When a summer camp counselor has the day off – they become a king or queen for 24 hours.
The world is their domain.
Sure you get up and go to breakfast with everyone else, but by the time your bunkhouse is gathering at the flagpole, you are gone for the day.
First thing is first. You go into town and stock up on essentials from Wal-Mart. You spend too much of your tiny paycheck and wander around for too long enjoying the cool air of the building.
Wendy’s is in the Wal-Mart parking lot, so you stop there for a cheeseburger, Coke, and a Frosty as lunch nears.
In the heat of the afternoon, you might go to the river for a swim with some of your friends.
You end the night at the movie theater and make it back to camp at 11:59.

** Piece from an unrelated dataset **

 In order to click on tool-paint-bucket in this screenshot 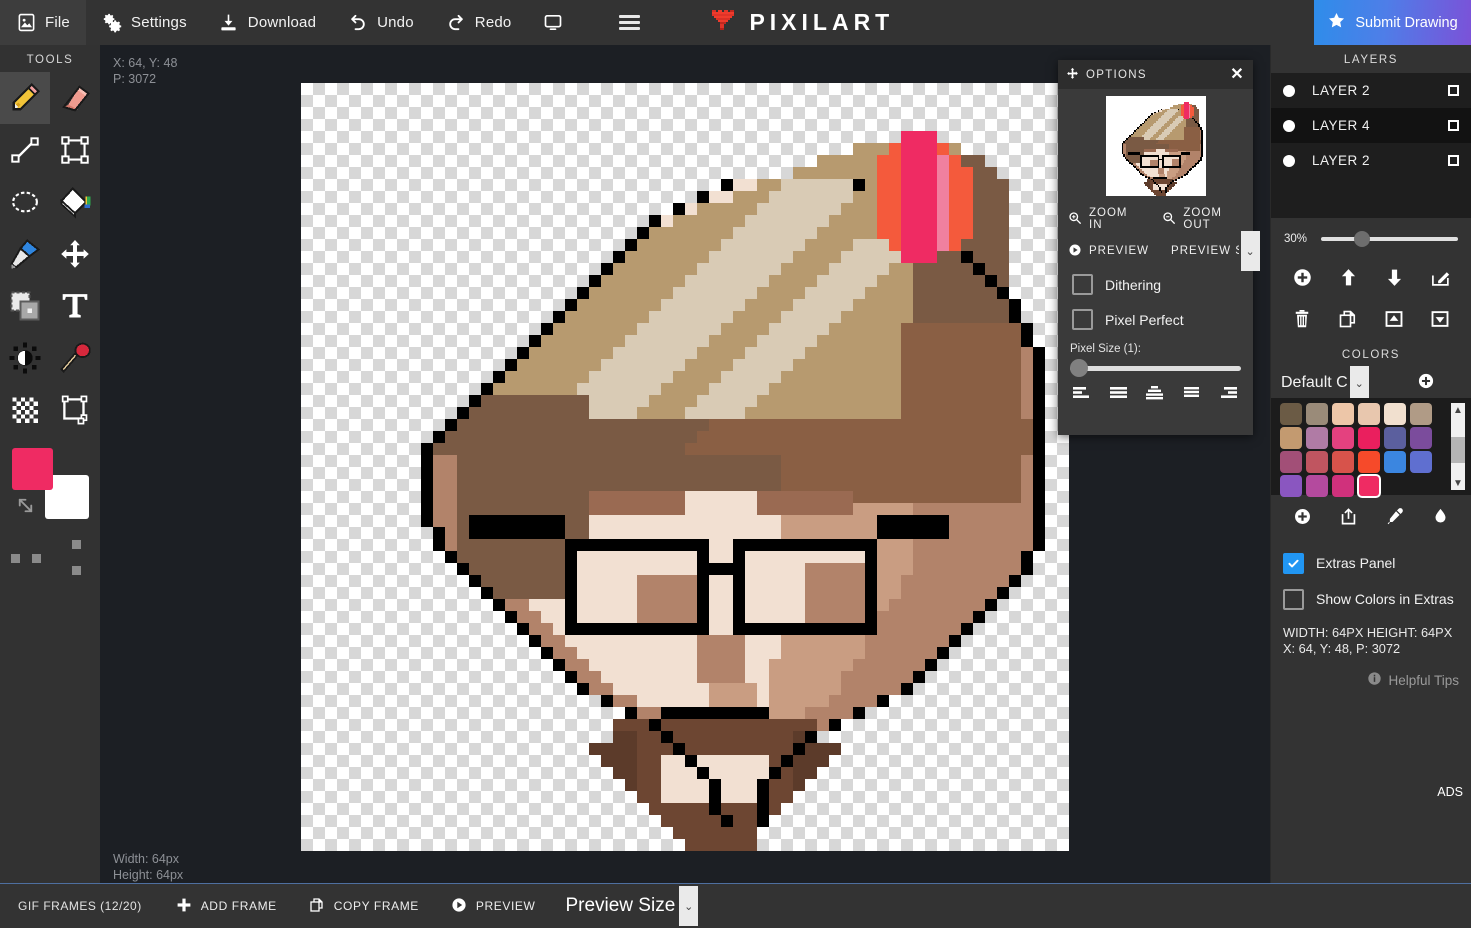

You know that you will be sleepy tomorrow – but you don’t care a lick.
I worked at a summer camp for six years during college and grad school.
Of course, I never was in a bunkhouse, worked 8-5 in the front office, and slept at home.
But I did play chauffer for all of my counselor friends…
There were so many hot summer nights driving home late. I was exhausted and happy and young.
One summer I worked overtime a few days a week as the camp operator (5 P.M. till midnight).
The phone rarely rang.
But you can bet your sweet shorts I was reading a book too.
I remembered a day off as a summer camp counselor, fifteen years prior, sitting on the shore of a lake in Northern California, with a bunch of joyous kids using me as an obstacle in a convoluted game of Capture the Flag, while I read a book called Death and Philosophy. I used to laugh at the incongruities of that moment: a twenty-year-old amid the splendor of trees, lake, mountains, the chirping of birds mixed with the squeal of happy four-year-olds, his nose buried in a small black book about death.